• _SOURCE PASSAGE_:
• • • • •

Reputation: 175633
I have a nice little file upload control I wrote for ASP.NET webforms that utilizes an IFrame and ASP.NET AJAX.
However, on large uploads, the browser times out before it can finish posting the form.
Is there a way I can increase this?
I'm not really interesting in alternative solutions, so don't suggest changing the entire thing out please. It works good for <5 meg uploads, I'd just like to get it up to about 8mb.
EDIT: Setting the timeout in Page_Load didn't appear to change anything.
Upvotes: 10
Views: 45738
Reputation: 41
Sometimes it's just adding more CPU capacity to the server. I'm using Azure, and I just needed to upgrade/scale from the Basic plan to the next level. I noticed the bug, by looking at the memory usage chart, which hit 100% of usage frequently.
Upvotes: 0
Reputation: 51
Open your Web.config file, and just below the <system.web>
tag, add the following tag:
<httpRuntime
executionTimeout="90"
maxRequestLength="4096"
useFullyQualifiedRedirectUrl="false"
minFreeThreads="8"
minLocalRequestFreeThreads="4"
appRequestQueueLimit="100"
enableVersionHeader="true"
/>
Now, just take a look at the maxRequestLength="4096" attribute of the <httpRuntime>
tag. As you may have realized, all you need to do is change the value to some other value of your choice (8192 for 8 Mb, 16384 for 16 Mb, 65536 for 64 Mb, and so on...).
Upvotes: 1
Reputation: 1
I solved this using PHP with HTML:
Upvotes: -7
Reputation: 16281
You need to update a metabase setting on IIS6 and later. The key is " AspMaxRequestEntityAllowed" and is expressed in bytes. I highly recommend the Metabase Explorer to make the change, wading through the XML at %systemroot%\system32\inetserv\metabase.xml is possible though.
Metabase Explorer: http://support.microsoft.com/kb/840671
Hmmm, perhaps I'm barking up the wrong tree... you wouldn't be doing 5 MB files if that wasn't already adjusted.

• • • • •

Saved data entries
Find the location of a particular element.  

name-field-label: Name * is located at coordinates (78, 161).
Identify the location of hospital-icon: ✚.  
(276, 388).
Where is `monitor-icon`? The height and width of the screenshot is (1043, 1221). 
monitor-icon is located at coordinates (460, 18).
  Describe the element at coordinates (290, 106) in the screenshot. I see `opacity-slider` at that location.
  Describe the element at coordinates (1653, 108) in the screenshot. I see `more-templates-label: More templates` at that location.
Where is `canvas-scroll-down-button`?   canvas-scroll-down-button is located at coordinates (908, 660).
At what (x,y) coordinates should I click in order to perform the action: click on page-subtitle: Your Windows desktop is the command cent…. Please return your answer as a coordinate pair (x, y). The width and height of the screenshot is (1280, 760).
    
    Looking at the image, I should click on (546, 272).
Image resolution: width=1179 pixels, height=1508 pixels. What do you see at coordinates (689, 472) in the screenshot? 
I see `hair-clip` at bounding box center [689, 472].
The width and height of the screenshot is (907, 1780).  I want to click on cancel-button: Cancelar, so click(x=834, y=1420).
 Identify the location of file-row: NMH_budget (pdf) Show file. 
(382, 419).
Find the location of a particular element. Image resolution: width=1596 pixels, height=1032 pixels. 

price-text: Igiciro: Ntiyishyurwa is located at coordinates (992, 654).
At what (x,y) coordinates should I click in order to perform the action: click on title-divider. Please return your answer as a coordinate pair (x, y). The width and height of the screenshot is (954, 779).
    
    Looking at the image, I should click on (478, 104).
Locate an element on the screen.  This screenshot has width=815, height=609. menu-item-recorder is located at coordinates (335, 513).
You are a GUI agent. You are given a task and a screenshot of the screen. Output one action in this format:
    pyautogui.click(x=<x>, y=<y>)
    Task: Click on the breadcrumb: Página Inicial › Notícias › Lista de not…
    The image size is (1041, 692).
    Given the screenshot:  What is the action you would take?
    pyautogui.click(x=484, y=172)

• • • • •

• _WORK INSTRUCTION 1_:
Set down, word for word, the part of the ASP.NET upload thread between "However, on large" and "to about 8mb.", inclusive.
• _WORK INSTRUCTION 2_:
In the ASP.NET upload thread, what value should maxRequestLength be set to for 16 Mb?
• _WORK INSTRUCTION 3_:
Can you extend the ASP.NET upload thread past its last line?
None of the data is required for this work.

• _WRITTEN REPLY 1_:
However, on large uploads, the browser times out before it can finish posting the form.
Is there a way I can increase this?
I'm not really interesting in alternative solutions, so don't suggest changing the entire thing out please. It works good for <5 meg uploads, I'd just like to get it up to about 8mb.

• _WRITTEN REPLY 2_:
16384

• _WRITTEN REPLY 3_:
Another stab at it: see your web.config:
<system.web>
<httpRuntime maxRequestLength="10240" executionTimeout="360"/>
</system.web>
Max request length is in kilobytes and execution timeout is in seconds.
Upvotes: 11
Reputation: 12475
Place this in your web.config
<system.web>
<httpRuntime executionTimeout="360" maxRequestLength="100000" />
That enables a 360 second timeout and 100,000 Kb of upload data at a time.
If that doesn't work, run this command on your IIS server. (replace [IISWebsitename])
C:\Windows\System32\inetsrv>appcmd set config "[IISWebsitename]" -section:requestFiltering -requestLimits.maxAllowedContentLength:100000000 -commitpath:apphost
That enables 100,000,000 bytes of upload data at a time.
Upvotes: 4
Reputation:
Check the code of Velodoc XP Edition. It includes an upload streaming module, a resumable download handler and ASP.NET upload controls based on ASP.NET Ajax extensions and it is all open source.
For more information check also www.memba.com and www.velodoc.com.
Upvotes: -7
Reputation: 6068
I think you may need to adjust the MaxRequestLength
Its in the Web.config I think by default its 4megs.
The following would allow ~10 meg file:
<httpRuntime maxRequestLength="10240" />
Upvotes: 1
Reputation: 23878
In Page_Load, set Server.ScriptTimeout to a value that works for you. Measured in seconds I believe.